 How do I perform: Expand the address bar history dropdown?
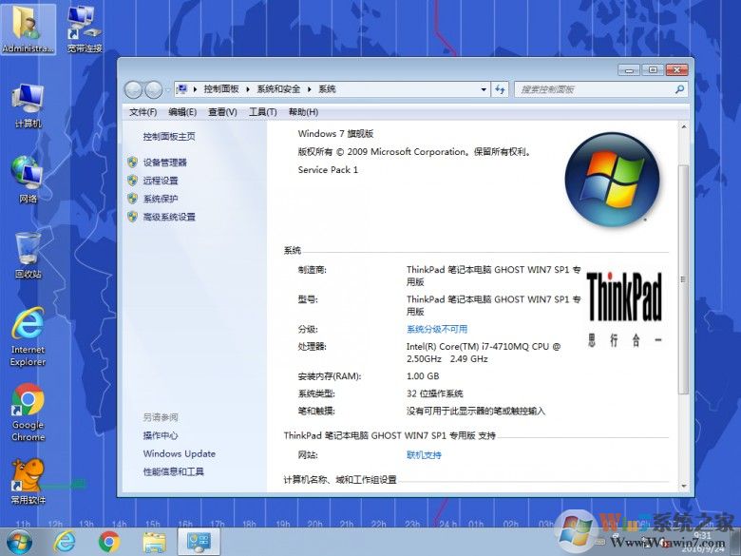484,89
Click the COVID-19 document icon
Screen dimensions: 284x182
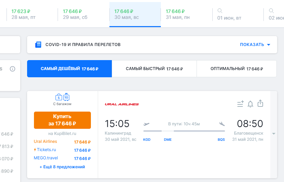pos(38,45)
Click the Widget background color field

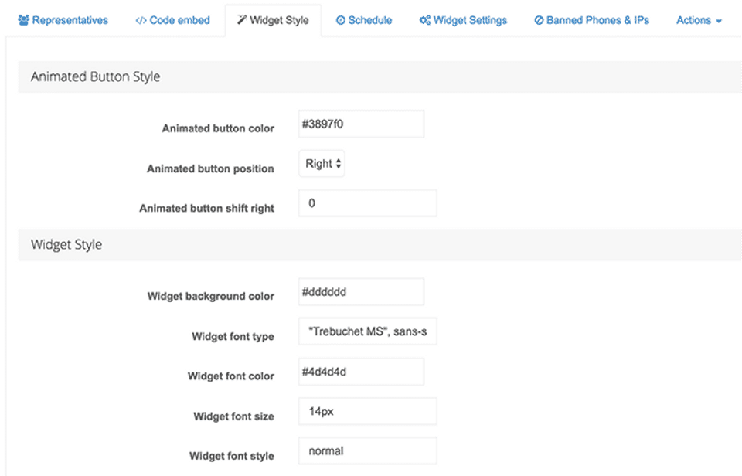[361, 291]
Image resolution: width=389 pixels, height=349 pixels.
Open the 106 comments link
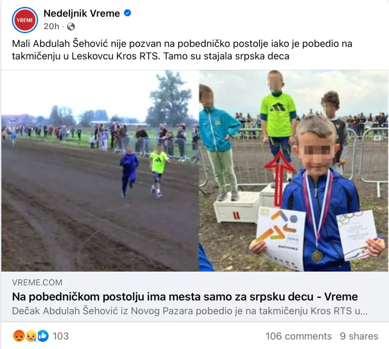click(299, 336)
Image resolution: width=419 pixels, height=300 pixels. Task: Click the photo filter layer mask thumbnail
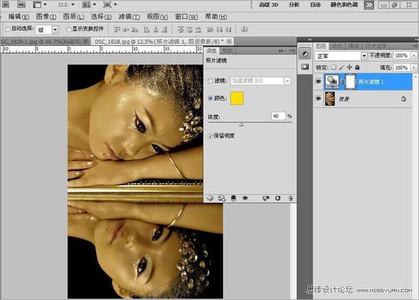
========
What is required:
Since the copy must exclude the pictures, transcribe only the text of the records, word for word.

Expected answer:
 How do I perform: Expand the address bar history dropdown?
484,89
Click the COVID-19 document icon
Screen dimensions: 284x182
pos(38,45)
Click the Widget background color field

[361, 291]
Image resolution: width=389 pixels, height=349 pixels.
Open the 106 comments link
click(299, 336)
Image resolution: width=419 pixels, height=300 pixels. Task: Click the photo filter layer mask thumbnail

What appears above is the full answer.